TO DO:
Please return the lines below verbatim, beginning at the one that has "Instruction: Click Run to Cursor icon" and stopping after the one that has "The image size is (768, 600).", and add no other lines.

START SOURCE DATA

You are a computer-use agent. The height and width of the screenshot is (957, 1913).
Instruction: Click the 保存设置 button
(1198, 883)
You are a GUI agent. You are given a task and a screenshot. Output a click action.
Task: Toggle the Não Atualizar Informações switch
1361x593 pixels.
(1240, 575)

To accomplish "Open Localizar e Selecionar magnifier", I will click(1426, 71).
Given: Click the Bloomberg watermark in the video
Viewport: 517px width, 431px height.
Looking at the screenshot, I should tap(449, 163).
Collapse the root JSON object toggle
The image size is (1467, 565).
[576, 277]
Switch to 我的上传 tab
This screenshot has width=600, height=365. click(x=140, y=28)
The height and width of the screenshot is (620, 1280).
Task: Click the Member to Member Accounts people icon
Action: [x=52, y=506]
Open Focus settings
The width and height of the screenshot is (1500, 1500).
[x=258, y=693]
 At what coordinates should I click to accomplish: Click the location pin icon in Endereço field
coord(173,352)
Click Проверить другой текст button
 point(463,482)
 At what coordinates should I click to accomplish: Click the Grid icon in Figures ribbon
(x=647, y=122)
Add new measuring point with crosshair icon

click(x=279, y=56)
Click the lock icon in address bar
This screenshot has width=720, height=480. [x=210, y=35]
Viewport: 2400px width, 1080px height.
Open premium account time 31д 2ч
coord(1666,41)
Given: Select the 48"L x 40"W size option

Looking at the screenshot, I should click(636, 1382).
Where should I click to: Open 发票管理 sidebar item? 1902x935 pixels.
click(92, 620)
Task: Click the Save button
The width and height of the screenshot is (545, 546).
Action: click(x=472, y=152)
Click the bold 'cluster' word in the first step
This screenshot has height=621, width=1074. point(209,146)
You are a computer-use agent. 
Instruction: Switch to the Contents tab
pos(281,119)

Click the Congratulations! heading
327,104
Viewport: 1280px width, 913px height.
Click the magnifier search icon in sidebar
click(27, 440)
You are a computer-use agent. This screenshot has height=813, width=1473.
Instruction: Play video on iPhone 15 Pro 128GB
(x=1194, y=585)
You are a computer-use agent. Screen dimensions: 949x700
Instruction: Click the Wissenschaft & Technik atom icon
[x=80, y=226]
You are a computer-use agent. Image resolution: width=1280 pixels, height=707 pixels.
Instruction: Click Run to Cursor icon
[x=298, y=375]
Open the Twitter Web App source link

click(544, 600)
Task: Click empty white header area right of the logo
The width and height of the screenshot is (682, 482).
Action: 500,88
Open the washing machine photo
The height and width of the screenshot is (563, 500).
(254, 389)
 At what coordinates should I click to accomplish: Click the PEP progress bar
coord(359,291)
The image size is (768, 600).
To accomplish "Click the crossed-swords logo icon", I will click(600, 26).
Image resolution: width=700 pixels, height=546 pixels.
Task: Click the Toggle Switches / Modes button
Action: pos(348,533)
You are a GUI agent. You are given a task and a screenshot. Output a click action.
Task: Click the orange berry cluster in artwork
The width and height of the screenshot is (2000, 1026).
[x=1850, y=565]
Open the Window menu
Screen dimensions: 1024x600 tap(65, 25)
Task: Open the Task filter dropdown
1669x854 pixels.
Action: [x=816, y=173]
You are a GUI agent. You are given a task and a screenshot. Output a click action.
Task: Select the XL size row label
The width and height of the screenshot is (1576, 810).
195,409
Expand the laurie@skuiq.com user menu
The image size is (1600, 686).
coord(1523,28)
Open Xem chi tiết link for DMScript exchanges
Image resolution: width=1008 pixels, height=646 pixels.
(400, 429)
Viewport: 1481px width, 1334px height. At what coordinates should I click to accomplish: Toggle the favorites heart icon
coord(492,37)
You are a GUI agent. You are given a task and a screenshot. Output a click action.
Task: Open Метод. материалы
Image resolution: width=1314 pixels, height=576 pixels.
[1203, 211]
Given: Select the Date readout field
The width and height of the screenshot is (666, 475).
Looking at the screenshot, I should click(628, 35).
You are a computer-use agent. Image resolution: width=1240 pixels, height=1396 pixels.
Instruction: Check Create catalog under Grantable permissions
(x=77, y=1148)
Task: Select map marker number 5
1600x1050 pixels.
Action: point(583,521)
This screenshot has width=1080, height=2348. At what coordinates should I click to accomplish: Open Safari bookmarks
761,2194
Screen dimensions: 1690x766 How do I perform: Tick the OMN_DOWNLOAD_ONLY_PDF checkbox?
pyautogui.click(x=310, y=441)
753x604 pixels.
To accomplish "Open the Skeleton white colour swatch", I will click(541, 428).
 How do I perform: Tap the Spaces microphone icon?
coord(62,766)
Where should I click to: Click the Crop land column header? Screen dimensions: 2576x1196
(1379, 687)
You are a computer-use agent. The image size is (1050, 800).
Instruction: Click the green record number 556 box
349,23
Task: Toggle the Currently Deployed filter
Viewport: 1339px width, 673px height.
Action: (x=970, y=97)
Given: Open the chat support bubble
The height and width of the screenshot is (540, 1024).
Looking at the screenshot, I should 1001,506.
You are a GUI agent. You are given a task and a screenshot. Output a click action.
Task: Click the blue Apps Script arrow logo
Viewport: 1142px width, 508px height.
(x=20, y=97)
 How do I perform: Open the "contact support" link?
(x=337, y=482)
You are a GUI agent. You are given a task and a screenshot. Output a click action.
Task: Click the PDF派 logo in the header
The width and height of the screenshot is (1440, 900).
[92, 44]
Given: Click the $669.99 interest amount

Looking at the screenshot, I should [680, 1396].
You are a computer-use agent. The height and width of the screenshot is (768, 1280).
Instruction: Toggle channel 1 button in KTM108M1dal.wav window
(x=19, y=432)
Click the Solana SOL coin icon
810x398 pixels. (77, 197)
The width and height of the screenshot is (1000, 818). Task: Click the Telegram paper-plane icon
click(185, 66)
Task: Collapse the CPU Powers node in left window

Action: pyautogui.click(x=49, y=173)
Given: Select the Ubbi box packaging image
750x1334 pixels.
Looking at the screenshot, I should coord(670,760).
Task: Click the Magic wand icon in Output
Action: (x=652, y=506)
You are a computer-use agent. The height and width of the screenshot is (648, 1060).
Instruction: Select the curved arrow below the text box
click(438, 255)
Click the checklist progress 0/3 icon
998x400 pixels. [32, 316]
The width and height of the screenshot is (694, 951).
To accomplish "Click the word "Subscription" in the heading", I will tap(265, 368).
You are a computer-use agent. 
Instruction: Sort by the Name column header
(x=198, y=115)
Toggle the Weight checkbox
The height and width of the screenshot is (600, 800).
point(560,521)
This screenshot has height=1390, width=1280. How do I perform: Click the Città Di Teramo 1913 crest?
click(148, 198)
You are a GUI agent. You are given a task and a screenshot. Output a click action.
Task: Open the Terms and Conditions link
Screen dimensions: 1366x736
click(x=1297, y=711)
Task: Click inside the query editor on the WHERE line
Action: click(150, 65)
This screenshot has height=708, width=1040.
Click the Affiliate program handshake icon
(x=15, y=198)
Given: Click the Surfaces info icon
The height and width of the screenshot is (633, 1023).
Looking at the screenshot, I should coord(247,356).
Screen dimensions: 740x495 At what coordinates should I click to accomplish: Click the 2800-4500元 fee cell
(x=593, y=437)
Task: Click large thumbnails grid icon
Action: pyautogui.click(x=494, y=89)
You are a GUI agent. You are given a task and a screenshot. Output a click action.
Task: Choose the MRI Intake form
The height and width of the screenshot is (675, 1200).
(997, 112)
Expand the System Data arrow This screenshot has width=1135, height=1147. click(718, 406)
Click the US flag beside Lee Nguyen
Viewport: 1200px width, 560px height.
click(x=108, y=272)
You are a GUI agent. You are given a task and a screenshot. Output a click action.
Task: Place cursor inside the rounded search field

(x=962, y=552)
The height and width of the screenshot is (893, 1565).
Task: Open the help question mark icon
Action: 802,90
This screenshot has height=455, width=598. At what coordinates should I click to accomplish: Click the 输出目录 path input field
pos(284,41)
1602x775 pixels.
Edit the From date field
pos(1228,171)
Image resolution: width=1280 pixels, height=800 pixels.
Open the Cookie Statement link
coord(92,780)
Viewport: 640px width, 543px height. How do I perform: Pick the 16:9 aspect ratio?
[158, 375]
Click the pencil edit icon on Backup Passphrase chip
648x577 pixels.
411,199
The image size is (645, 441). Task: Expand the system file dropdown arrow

END SOURCE DATA

YOUR RESPONSE:
Instruction: Click Run to Cursor icon
[x=298, y=375]
Open the Twitter Web App source link

click(544, 600)
Task: Click empty white header area right of the logo
The width and height of the screenshot is (682, 482).
Action: 500,88
Open the washing machine photo
The height and width of the screenshot is (563, 500).
(254, 389)
 At what coordinates should I click to accomplish: Click the PEP progress bar
coord(359,291)
The image size is (768, 600).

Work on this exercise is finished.